Just like for heat pumps, solar thermal has a strong global supply chain but a nascent UK supply chain.  Just like for heat pumps, action to stimulate a strong UK supply chain has the prospect of reducing costs in the UK.  The Solar Trade Association estimates by as much as a 30% reduction in costs for a volume UK market of 200,000 systems a year.

Past Performance is not an Indicator of Future Success


DECC argues that deployment rates for solar thermal are too low to justify keeping solar thermal in the RHI, and that they can’t increase the subsidy levels as they are already set at the so-called ‘Value for money’ cap agreed with Treasury.

If the folks from DECC had been able to find an unconflicted solar thermal company to talk to (one that didn’t also make a living from PV), and asked them what was the one thing it could do to grow the market for solar thermal, the answer would have been “Reduce the subsidy for PV”.

The Feed in Tariff had four years’ head-start on the domestic RHI and domestic solar PV launched with tariff levels four times higher than the cap imposed on solar thermal.  Until the most recent shock reduction in the Feed in Tariff, support for PV was still higher than the cap (taking into account that the domestic RHI is for seven years, and the FIT is for 20).

Add in the loophole that pays owners of solar PV systems for exported electricity, even when they divert that power to heat water instead of exporting it and it’s obvious that the real reason for solar thermal underperformance is more linked to decisions made in the department at DECC that looks after the Feed in Tariff.

The Feed in Tariff has now been cut to a level that gives a much more level playing field with solar thermal, and many installers were starting to re-boot their solar thermal expertise and explore this option.  A recent survey of member companies by the Solar Trade Association found level of enquiry for solar thermal running at double the rate of the previous year.

The tragic mistake that the Heat team at DECC might be about to make is to have reached their conclusions about the performance of solar thermal based on a period during which a separate department at DECC was supporting PV much more generously.

Fixes Needed in RHI


Linking the domestic RHI to the Green Deal was a mistake, and the cost of having to get a Green Deal Assessment affected solar thermal disproportionately compared to more expensive technologies.  The decision to remove this requirement would boost solar thermal.

Solar thermal is an excellent companion to heat pumps, taking the strain on high temperature domestic hot water and allowing the heat pump to focus on working at lower temperatures, where its performance is more optimal.  The domestic RHI tried to reward people that installed both technologies together by allowing them to claim support for domestic hot water for both heat pump and solar.  Unfortunately the regulations were drafted in a way that ruled out the most popular implementation of a combined heat pump/solar system – a thermal store, see my earlier blog on this cock up here.  The Solar Trade Association has proposed a number of different ways that DECC could have fixed this problem to boost solar thermal deployment, suggestions that were sadly, ignored.

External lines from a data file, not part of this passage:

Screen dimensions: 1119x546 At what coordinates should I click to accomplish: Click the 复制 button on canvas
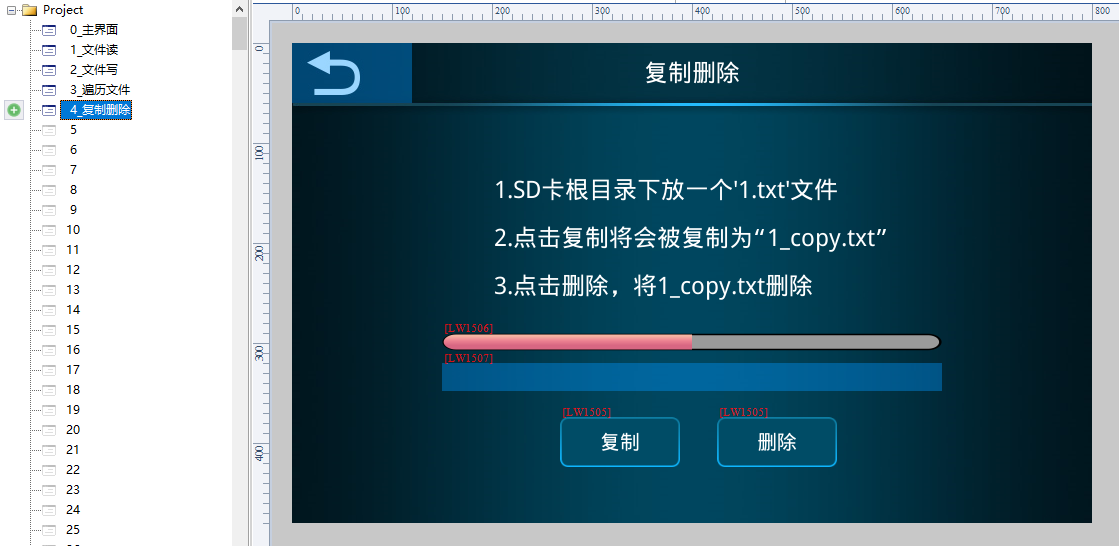pos(620,442)
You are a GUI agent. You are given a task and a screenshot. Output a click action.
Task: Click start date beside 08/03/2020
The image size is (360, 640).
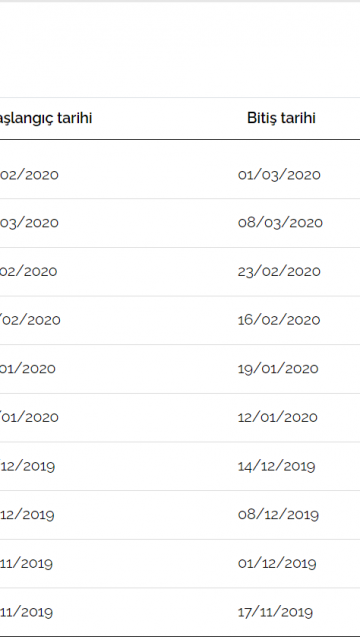(29, 223)
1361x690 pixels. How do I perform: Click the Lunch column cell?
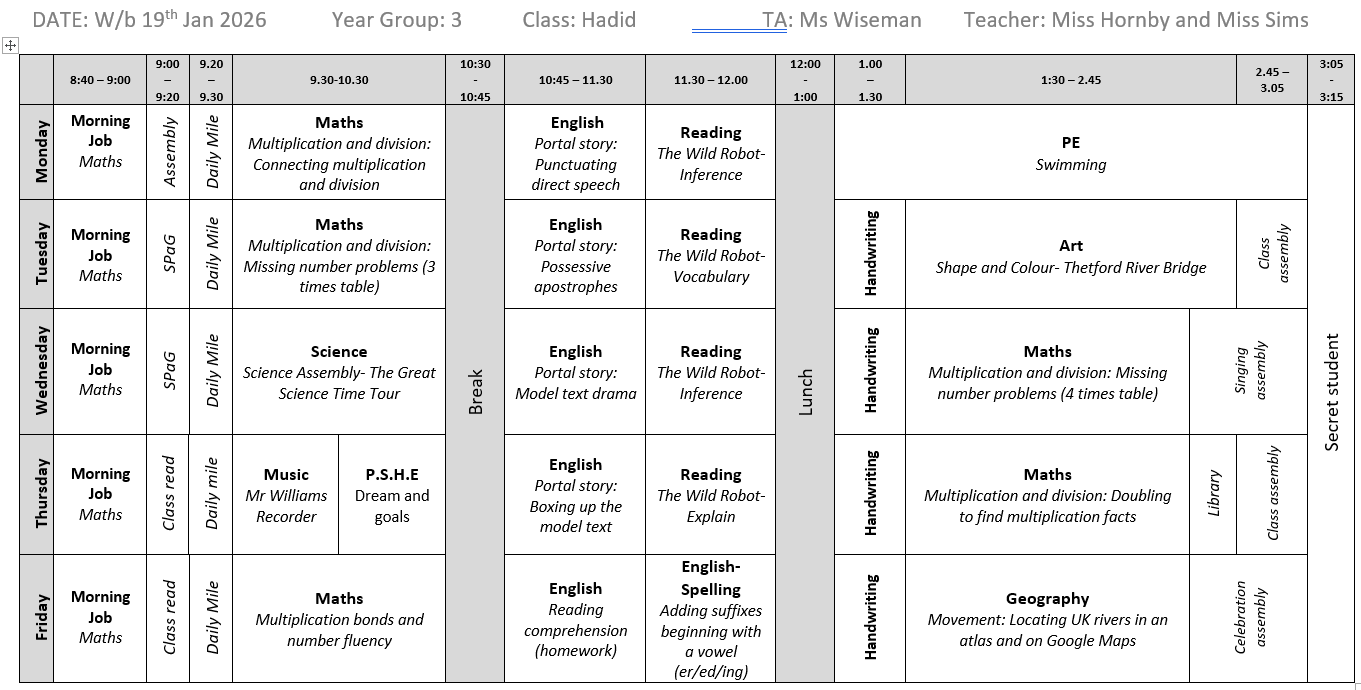pos(805,392)
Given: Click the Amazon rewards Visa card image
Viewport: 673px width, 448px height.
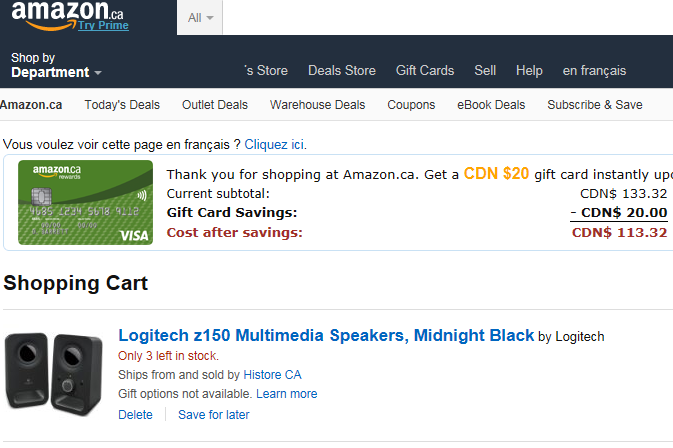Looking at the screenshot, I should (x=85, y=204).
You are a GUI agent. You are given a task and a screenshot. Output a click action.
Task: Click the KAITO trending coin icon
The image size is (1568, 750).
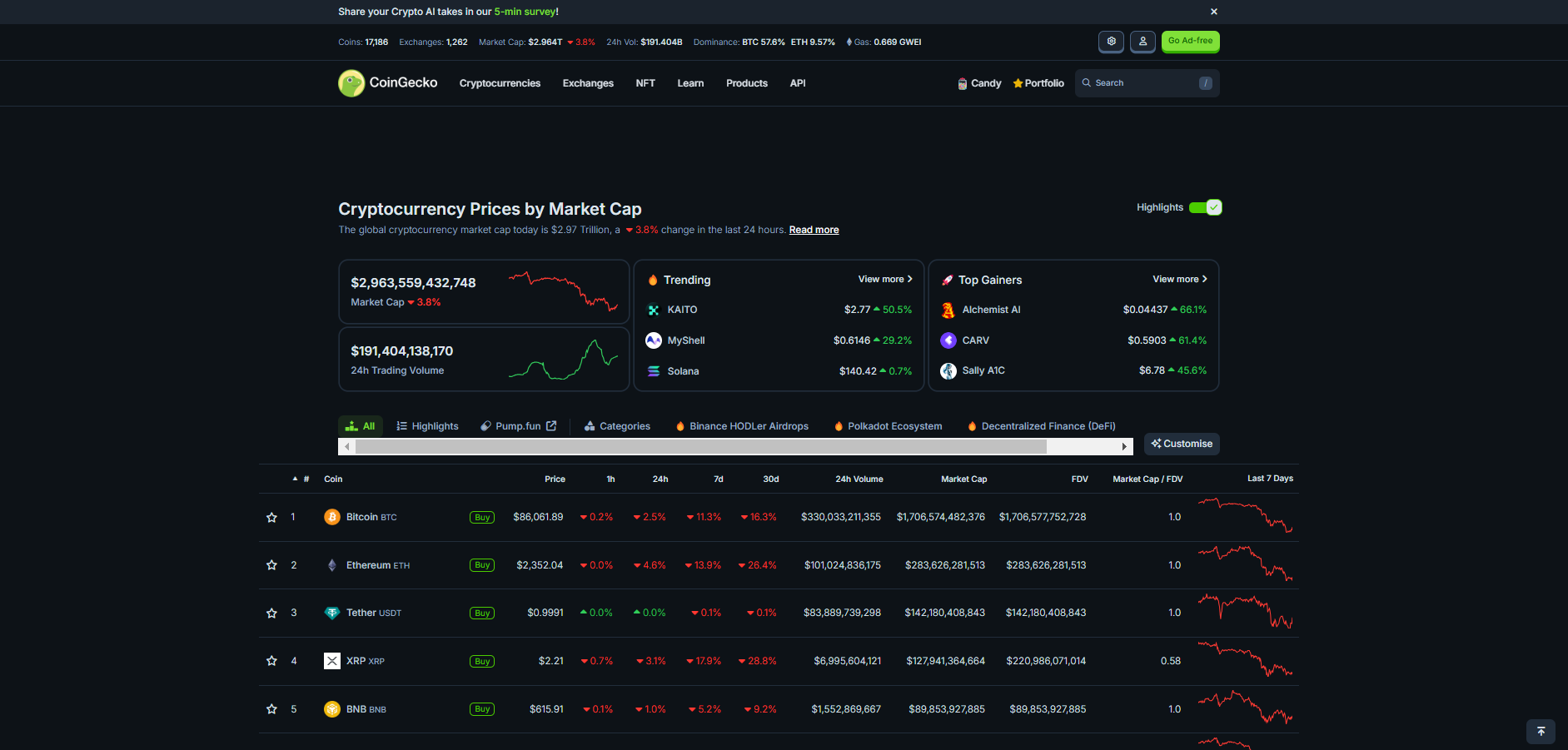654,310
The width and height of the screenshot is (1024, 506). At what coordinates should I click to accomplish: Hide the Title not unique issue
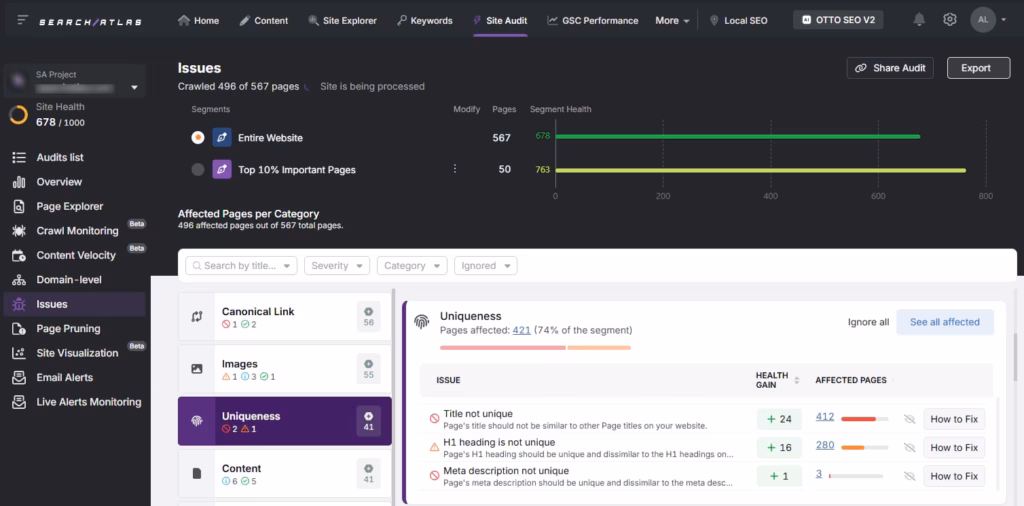[909, 420]
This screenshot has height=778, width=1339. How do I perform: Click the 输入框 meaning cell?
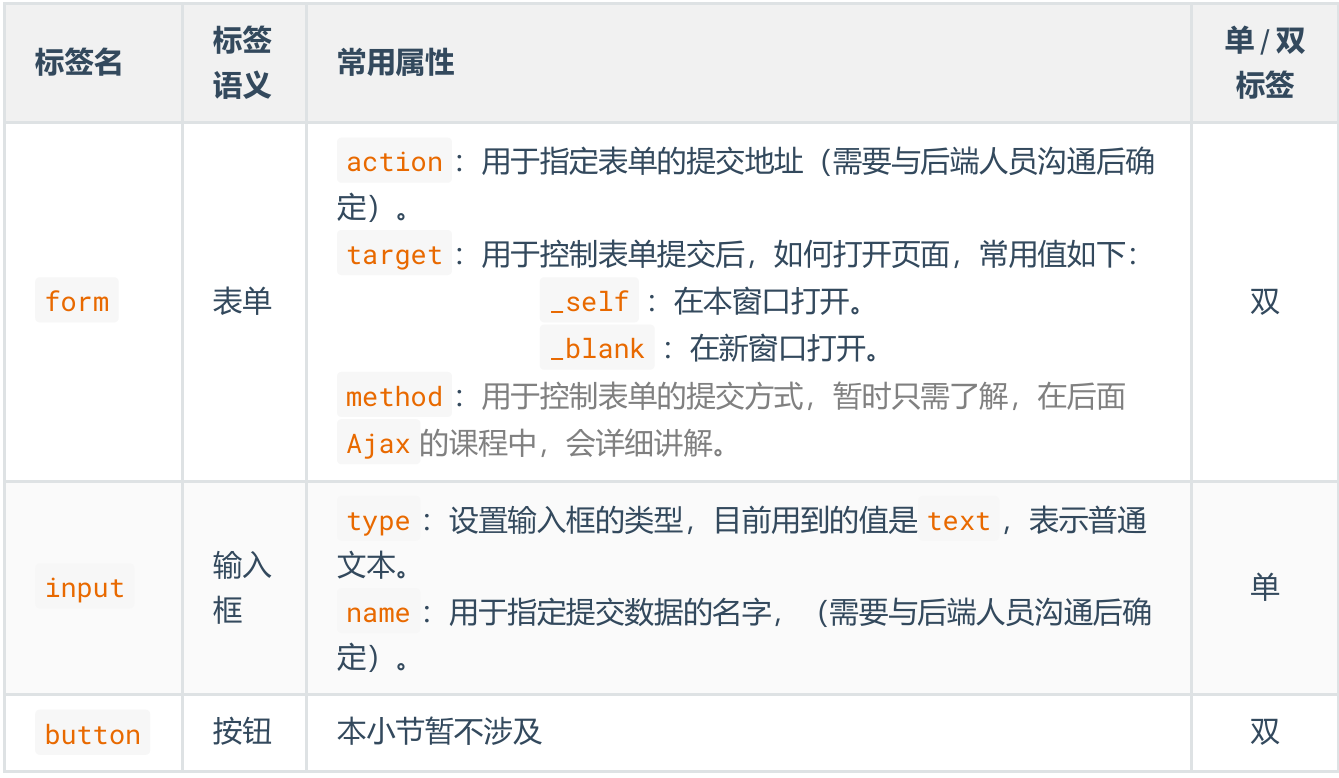coord(242,588)
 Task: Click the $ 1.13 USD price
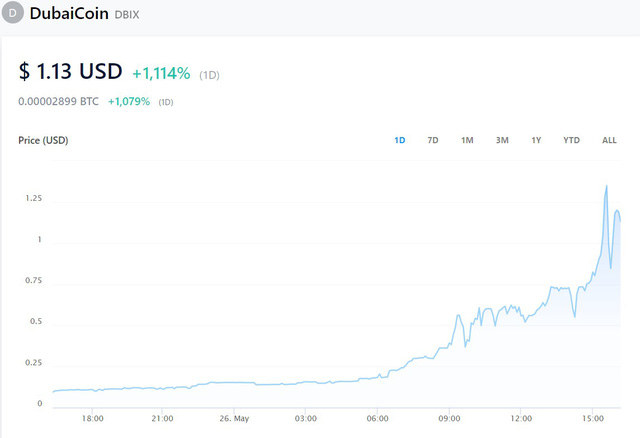70,72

The proposal to remove solar thermal from the RHI is based on flawed logic.  The market has changed drastically since funding for PV was cut and early signs since then show indications of a return to growth.  Domestic hot water is the heat load that cannot be insulated away and solar thermal has an important part to play in decarbonisation our homes and addressing fuel poverty.

DECC should continue to support solar thermal and fix problems with the RHI that are holding it back rather than throwing it out of the RHI.